CUARTELES DE INVIERNO
Un cantor de tangos y un boxeador llegan al mítico Colonia Vela para sufrir las desventuras de un poder dictatorial. Galván, el cantor que fue contratado para entretener a la elite y a los militares, y Rocha, el boxeador que no imagina lo que se está cocinando en la pelea que lo tiene como protagonista, llevan una ética del compañerismo que se impone en tiempos difíciles. Son dos héroes populares, entrañables, que despliegan una capacidad de resistencia -a pesar de los golpes, las derrotas, la decadencia- tejida siempre desde la dignidad y ante la crueldad del poder.
La obra de Soriano capta las claves de una época: las tensiones y rencillas que curtieron a la Argentina entre los años setenta y los noventa. Cuarteles de invierno no es una excepción. Pero leer a Soriano hoy, a cincuenta años de la publicación de sus primeras novelas, confirma que esa capacidad de leer la realidad argentina funciona también para entender un presente que vuelve a tropezar, con decorados distintos, en dilemas similares.
Cuarteles de invierno fue publicada en Argentina en febrero de 1983. Soriano estaba en el exilio.
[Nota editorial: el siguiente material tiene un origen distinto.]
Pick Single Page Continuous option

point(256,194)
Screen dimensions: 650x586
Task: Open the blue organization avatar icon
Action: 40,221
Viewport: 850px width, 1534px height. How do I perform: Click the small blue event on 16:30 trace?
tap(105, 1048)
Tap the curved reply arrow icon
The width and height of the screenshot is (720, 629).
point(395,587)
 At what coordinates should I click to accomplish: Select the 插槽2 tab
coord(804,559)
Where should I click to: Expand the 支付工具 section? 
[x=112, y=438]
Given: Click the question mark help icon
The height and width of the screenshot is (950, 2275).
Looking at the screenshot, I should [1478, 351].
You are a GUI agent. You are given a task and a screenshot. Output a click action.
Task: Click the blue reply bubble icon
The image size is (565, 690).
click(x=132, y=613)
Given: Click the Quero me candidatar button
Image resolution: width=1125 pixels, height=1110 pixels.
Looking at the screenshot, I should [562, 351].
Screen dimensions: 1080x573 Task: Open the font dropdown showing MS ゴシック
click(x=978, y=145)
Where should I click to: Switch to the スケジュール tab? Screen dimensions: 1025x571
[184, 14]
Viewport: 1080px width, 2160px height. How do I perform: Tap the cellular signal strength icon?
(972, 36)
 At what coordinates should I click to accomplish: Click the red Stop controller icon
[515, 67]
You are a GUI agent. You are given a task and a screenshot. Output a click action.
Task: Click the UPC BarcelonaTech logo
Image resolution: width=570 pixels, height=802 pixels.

Ya tenía editadas dos novelas que habían conmocionado al campo literario. Con una escritura pulida, al hueso, conduce la trama con ciertos guiños cinematográficos y sin perder el olfato político.
Edad recomendada: Adultos.
SORIANO OSVALDO
1943-1997 comenzó a trabajar en periodismo Primera Plana, Panorama, La Opinión a mediados de los años sesenta, y se dio a conocer como escritor en 1973 con su originalísima novela Triste, solitario y final. Si bien publicaría sus dos libros siguientes No habrá más penas ni olvido y Cuarteles de invierno durante su exilio en Europa, la aparición de ambos en la Argentina en 1982 lo convertirían in absentia en el autor vivo más leído del país. Su retorno con la democracia y su rol como alma mater del diario Página 12 reforzarían aun más este vínculo con los lectores: cuatro novelas más A sus plantas rendido un león, en 1986; Una sombra ya pronto serás, en 1990; El ojo de la patria, en 1992 y La hora sin sombra, en 1995 y cuatro volúmenes con sus mejores crónicas periodísticas Artistas, locos y criminales, en 1984; Rebeldes, soñadores y fugitivos, en 1988; Cuentos de los años felices, en 1993 y Piratas, fantasmas y dinosaurios, en 1996 habrían de transformarlo en un clásico contemporáneo de la literatura argentina. Sus libros han sido traducidos a dieciocho idiomas y adaptados con éxito a la pantalla cinematográfica.